**What the task requires**
Look through the data for the string "computer". Copy every line where it is found.

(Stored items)
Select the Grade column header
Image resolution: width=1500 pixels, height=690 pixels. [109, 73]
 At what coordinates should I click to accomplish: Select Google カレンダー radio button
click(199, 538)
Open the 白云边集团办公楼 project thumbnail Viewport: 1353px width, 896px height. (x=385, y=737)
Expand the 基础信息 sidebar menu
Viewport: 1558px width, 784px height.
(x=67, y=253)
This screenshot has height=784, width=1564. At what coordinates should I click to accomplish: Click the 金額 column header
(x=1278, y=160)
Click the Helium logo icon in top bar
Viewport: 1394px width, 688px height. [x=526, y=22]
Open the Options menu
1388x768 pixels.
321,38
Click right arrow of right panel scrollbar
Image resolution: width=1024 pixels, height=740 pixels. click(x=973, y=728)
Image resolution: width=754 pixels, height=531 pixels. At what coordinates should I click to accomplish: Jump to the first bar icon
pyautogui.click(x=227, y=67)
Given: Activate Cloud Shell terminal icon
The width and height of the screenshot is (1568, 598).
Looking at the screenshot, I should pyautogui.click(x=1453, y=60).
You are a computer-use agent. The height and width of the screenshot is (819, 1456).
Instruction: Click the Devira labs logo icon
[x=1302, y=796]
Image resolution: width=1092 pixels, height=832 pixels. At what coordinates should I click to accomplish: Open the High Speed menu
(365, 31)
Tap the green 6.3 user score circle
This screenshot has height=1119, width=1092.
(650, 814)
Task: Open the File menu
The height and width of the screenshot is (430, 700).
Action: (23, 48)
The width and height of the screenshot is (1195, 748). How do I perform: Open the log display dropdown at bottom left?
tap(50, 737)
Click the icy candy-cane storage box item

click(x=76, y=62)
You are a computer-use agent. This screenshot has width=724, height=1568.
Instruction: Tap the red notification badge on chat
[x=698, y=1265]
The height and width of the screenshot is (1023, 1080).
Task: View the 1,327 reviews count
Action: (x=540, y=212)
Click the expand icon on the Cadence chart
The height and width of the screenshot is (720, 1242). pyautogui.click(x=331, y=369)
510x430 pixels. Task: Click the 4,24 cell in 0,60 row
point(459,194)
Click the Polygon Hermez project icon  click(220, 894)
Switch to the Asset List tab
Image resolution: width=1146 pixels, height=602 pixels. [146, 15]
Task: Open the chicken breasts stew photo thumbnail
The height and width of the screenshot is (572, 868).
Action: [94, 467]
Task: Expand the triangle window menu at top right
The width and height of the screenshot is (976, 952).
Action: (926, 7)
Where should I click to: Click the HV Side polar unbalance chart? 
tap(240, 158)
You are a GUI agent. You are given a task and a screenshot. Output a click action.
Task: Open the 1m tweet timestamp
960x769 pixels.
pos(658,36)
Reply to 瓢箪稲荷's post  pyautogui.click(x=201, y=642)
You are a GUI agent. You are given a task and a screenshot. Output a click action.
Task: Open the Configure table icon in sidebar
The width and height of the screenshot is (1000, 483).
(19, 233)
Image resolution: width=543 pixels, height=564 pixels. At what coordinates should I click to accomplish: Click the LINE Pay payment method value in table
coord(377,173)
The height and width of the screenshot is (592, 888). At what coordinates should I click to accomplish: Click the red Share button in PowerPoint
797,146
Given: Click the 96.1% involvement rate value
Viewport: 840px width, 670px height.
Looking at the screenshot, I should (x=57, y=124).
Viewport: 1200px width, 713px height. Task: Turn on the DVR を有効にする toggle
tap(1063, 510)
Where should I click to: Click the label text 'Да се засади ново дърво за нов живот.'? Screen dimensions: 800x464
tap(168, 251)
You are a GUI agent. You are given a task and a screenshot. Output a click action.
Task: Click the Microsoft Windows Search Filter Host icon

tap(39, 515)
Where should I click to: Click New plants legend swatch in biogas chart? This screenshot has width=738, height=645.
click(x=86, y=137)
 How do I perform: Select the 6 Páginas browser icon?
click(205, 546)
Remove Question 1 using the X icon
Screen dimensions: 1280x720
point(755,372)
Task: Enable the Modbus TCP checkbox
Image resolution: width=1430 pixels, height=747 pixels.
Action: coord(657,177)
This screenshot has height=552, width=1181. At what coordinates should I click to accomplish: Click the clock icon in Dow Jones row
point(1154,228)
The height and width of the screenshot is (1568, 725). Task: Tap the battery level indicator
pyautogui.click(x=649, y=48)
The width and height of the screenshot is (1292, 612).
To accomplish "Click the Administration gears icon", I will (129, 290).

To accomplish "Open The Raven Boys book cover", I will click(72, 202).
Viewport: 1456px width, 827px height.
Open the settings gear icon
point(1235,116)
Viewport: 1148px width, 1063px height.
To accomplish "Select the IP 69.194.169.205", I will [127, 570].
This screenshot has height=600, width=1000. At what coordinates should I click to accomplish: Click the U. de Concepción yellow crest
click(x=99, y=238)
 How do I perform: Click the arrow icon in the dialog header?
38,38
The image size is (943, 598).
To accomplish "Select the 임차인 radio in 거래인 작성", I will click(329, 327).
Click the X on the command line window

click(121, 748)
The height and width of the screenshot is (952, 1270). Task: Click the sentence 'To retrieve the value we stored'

**Finished exercise**
You are a computer-use agent. The height and width of the screenshot is (819, 1456).
You are a computer-use agent. This screenshot has width=724, height=1568.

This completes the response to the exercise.